## [Problem details]
Rewrite the data from the line containing "The height and width of the screenshot is (423, 591)." through the line containing "tap(648, 608)", reproducing every line, and add 28 to each coordinate value in the answers.

========================================

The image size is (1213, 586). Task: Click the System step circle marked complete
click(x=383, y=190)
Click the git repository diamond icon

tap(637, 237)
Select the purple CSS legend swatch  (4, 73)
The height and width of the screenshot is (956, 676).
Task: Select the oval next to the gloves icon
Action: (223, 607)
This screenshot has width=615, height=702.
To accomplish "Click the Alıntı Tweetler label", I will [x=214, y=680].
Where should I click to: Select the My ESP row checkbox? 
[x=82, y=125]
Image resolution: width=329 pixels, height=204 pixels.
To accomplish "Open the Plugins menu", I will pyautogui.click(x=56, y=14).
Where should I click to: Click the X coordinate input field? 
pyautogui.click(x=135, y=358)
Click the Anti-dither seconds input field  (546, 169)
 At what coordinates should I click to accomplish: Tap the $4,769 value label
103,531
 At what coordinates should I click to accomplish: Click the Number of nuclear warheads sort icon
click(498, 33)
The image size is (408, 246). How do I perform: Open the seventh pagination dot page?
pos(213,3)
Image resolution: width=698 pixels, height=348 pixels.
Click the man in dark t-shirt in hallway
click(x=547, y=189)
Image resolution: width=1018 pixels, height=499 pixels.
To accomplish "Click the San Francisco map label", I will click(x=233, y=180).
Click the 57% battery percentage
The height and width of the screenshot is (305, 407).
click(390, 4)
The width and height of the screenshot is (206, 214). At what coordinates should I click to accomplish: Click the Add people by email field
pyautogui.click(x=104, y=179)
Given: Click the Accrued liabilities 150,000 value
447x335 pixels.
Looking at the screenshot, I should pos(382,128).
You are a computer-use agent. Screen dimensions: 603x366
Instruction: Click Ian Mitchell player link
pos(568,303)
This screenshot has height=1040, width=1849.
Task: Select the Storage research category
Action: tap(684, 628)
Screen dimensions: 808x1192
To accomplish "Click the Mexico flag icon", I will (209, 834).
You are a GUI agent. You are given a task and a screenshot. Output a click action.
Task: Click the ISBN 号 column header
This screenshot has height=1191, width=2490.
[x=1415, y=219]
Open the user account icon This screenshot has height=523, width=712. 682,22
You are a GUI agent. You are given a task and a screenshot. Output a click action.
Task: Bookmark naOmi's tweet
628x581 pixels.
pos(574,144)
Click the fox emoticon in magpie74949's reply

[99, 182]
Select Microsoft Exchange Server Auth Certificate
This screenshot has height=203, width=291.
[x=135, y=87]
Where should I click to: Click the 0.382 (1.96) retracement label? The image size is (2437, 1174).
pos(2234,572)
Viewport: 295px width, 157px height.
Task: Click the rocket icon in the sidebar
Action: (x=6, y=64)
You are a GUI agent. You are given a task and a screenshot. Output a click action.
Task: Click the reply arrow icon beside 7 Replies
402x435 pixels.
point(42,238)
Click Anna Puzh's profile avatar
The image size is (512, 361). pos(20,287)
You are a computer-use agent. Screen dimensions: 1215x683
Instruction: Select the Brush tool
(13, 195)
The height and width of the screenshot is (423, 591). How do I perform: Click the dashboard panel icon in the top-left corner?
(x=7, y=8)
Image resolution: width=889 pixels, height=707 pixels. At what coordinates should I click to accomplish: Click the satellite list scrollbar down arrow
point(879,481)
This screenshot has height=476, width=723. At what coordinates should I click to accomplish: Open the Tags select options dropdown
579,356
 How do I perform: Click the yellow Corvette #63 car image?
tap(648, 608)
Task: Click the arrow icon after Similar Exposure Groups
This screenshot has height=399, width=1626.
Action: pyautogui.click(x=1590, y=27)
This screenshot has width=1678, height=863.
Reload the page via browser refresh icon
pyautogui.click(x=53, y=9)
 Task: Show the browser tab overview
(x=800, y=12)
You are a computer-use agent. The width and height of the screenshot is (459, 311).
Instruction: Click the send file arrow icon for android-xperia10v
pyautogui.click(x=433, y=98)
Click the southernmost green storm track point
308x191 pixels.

========================================

## [Task response]
The height and width of the screenshot is (423, 591). How do I perform: Click the dashboard panel icon in the top-left corner?
(x=35, y=36)
Image resolution: width=889 pixels, height=707 pixels. At what coordinates should I click to accomplish: Click the satellite list scrollbar down arrow
point(907,509)
This screenshot has height=476, width=723. At what coordinates should I click to accomplish: Open the Tags select options dropdown
607,384
 How do I perform: Click the yellow Corvette #63 car image?
tap(676, 636)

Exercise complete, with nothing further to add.